View this artwork by appointment, at Tate Britain's Prints and Drawings Rooms
- Richard Hamilton 1922–2011
- Photo-etching, etching and aquatint on paper
- Image: 584 x 381 mm
- Purchased 1981
A dedicated follower of fashion is an image combining photographic and drawn elements in a seamless whole. It shows a young man wearing a suit, standing in a hallway and talking on the phone. The white telephone sits on a small round table behind a chair with a curved back. Above the chair and table a picture showing the stylised letters of the word ‘ART’ hangs on the wall. This is a black and white representation of an image created by American Pop artist Robert Indiana (born 1928) in the early 1970s. The young man’s suit is double-breasted, reminiscent of the suits worn by the Beatles in some of their earliest stage performances during the 1960s. Hamilton developed his print from a photograph taken in the late 1960s. He recounted:
In 1969, while at a large photographic company in Hamburg, I idly plucked a naïve little photograph from a wastepaper basket. It showed a young man in a Beatles jacket self-consciously making a telephone call. On the back were a name, address and telephone number. It occurred to me that it had been sent, unsolicited, in the hope of getting a modelling job. I used the figure and changed the ambience.

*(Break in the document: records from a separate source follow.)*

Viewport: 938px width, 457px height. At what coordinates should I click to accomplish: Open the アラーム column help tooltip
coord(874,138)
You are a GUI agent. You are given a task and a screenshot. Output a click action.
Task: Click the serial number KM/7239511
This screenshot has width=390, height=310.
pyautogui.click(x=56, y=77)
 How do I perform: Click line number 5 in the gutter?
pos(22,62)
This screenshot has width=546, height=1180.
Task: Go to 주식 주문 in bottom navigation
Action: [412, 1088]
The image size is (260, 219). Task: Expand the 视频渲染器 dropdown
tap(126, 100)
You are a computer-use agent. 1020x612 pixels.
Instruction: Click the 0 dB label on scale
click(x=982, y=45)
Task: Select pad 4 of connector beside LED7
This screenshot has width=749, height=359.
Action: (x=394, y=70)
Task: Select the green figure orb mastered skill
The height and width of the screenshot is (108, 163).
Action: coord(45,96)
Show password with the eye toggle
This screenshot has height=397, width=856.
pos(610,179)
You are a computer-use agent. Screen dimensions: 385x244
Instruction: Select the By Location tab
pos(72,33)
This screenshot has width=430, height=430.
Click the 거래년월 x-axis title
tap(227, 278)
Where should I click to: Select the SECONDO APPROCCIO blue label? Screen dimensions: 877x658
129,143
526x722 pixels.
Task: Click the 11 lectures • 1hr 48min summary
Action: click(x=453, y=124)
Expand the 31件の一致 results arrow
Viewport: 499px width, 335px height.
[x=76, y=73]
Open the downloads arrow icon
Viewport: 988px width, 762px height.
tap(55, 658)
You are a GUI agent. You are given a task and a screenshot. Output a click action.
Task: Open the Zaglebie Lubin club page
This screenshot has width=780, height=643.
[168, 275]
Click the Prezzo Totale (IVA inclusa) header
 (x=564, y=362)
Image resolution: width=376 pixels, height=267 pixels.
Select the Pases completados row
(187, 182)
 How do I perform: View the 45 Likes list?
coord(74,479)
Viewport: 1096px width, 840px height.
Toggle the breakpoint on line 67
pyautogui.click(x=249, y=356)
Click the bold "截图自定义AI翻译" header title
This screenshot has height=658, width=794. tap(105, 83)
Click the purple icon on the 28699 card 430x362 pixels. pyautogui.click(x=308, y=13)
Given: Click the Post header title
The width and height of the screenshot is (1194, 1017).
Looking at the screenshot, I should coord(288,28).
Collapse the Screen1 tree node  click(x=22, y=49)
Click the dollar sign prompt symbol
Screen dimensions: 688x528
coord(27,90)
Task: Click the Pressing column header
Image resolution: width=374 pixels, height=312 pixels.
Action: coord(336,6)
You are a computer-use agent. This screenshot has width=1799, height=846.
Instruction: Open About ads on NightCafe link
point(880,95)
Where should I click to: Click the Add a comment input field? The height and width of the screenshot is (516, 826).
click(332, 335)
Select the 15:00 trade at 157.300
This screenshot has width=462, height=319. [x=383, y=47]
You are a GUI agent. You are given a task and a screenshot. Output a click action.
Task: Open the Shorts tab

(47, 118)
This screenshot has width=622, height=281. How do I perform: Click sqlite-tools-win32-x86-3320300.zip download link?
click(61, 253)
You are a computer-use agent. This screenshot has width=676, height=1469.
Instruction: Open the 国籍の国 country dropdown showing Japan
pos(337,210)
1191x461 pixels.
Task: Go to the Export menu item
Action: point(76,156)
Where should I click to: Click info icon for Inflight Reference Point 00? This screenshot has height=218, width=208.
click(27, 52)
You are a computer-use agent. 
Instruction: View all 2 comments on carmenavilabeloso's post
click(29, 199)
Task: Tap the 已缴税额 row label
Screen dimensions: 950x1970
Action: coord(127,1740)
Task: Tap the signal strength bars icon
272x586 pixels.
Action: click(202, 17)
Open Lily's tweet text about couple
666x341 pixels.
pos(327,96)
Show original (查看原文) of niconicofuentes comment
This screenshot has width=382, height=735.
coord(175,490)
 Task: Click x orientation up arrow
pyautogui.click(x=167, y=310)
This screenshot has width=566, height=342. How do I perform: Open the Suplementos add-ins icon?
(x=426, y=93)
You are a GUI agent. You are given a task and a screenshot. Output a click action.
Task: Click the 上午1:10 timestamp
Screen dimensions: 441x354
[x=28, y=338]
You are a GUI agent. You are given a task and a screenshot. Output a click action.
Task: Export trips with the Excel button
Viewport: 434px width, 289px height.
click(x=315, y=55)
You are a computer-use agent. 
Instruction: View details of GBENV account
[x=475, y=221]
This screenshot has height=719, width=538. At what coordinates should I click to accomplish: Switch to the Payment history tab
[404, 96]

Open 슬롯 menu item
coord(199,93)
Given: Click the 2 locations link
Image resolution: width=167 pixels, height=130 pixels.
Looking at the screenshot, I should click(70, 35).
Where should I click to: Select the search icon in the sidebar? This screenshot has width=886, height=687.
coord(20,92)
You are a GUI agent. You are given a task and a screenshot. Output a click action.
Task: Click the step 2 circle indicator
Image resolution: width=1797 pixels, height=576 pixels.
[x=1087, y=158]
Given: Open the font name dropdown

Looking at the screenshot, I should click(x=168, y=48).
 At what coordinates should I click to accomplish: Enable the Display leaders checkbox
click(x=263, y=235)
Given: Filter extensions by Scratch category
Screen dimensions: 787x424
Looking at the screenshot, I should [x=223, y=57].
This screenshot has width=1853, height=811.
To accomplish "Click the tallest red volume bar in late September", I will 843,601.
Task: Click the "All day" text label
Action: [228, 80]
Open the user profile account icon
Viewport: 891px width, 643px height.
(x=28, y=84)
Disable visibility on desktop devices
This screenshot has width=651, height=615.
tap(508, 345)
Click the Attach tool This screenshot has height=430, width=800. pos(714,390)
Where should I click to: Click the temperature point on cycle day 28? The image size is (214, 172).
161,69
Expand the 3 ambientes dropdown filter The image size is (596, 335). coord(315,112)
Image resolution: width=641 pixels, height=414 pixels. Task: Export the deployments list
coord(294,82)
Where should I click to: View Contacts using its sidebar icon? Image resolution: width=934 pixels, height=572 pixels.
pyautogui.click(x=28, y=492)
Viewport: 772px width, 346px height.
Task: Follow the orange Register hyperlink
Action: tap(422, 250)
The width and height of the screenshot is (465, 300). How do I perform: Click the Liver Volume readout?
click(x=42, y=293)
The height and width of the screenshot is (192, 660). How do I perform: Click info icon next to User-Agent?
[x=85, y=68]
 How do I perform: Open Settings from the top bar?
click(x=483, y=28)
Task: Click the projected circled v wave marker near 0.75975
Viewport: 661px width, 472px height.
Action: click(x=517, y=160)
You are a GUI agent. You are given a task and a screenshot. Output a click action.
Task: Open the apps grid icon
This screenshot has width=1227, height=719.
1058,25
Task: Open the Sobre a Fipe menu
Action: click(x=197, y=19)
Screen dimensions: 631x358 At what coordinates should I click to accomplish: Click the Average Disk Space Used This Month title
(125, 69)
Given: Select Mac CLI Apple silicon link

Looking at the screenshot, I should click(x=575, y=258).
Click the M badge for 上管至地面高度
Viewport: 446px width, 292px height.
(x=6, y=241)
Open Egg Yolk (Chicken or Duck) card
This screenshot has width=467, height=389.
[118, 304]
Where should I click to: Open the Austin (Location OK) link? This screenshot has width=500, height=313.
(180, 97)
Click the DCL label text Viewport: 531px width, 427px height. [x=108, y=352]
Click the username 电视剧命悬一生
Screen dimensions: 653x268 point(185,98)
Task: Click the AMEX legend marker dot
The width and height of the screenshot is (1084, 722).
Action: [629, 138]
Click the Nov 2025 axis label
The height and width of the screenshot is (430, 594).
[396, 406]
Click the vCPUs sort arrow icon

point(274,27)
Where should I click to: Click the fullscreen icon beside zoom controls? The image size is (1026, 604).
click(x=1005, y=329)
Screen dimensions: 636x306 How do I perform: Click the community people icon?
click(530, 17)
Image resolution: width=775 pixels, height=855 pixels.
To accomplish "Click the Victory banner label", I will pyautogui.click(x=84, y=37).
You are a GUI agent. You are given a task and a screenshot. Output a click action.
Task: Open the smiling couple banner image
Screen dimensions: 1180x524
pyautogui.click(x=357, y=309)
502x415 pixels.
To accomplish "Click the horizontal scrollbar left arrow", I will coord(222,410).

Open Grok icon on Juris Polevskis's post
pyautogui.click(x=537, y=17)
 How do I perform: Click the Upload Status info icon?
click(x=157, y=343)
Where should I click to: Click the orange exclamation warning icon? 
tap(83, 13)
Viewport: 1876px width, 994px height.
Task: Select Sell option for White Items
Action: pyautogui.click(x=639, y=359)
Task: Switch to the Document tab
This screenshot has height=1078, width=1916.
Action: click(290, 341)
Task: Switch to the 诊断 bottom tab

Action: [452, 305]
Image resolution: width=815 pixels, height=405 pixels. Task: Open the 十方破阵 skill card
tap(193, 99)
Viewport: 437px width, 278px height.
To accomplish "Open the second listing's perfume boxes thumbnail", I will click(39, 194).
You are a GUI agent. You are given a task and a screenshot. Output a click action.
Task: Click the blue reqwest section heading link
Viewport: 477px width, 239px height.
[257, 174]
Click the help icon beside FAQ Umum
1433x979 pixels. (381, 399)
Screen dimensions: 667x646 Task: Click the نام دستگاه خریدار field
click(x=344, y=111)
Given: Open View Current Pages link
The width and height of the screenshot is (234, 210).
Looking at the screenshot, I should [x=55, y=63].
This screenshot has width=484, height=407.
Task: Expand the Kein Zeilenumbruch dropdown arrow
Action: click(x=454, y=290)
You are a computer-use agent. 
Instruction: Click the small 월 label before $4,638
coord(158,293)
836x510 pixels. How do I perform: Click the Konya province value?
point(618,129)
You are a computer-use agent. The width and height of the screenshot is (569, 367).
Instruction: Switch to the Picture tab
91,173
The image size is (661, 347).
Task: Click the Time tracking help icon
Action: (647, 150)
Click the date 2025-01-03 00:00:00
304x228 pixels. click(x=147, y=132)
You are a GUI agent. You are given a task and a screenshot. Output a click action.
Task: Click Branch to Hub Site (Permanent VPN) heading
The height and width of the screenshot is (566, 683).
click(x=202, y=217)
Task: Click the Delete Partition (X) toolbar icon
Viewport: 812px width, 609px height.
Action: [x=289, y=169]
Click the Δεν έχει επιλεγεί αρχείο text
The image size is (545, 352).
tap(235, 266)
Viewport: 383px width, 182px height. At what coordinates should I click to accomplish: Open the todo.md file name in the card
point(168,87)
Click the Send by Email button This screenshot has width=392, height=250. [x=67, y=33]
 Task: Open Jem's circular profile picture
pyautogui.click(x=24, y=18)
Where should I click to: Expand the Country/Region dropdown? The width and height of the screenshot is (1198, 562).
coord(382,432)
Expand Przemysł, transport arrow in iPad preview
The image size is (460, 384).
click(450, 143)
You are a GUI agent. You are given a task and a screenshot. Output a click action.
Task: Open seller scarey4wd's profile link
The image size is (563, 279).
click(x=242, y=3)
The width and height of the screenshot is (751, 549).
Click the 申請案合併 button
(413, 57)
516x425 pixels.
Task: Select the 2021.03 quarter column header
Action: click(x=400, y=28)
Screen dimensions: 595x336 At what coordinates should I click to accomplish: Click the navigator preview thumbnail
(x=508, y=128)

(Quoted in Prints 1939-83, p.79.)
Hamilton imagined that the young man had been photographed by a friend in a corridor by the front door of an apartment (Lullin, p.160). He created a study for the print, using collage, pencil, acrylic, ink and wash (A dedicated follower of fashion – study, 1980, private collection), adding two items of furniture to his composition. The table and chair normally stand in a corner on the first floor of Hamilton’s home at Northend. In reality, the table is much smaller than the chair but the artist made them appear as though they belong together and fit logically into the perspective of the image. Twenty-five years after he made the print A dedicated follower of fashion Hamilton used a photograph of the table and chair again for his print Chiara and chair, 2005 (P78919). Hamilton placed Indiana’s framed screenprint on the wall of the interior shown in A dedicated follower of fashion because he had seen it frequently in apartments in Germany, so it seemed an appropriate accompaniment to the young German would-be model. He based his copy of Indiana’s image on either The American Art, 1970 or The Bowery Art, 1971 (Lullin, p.160).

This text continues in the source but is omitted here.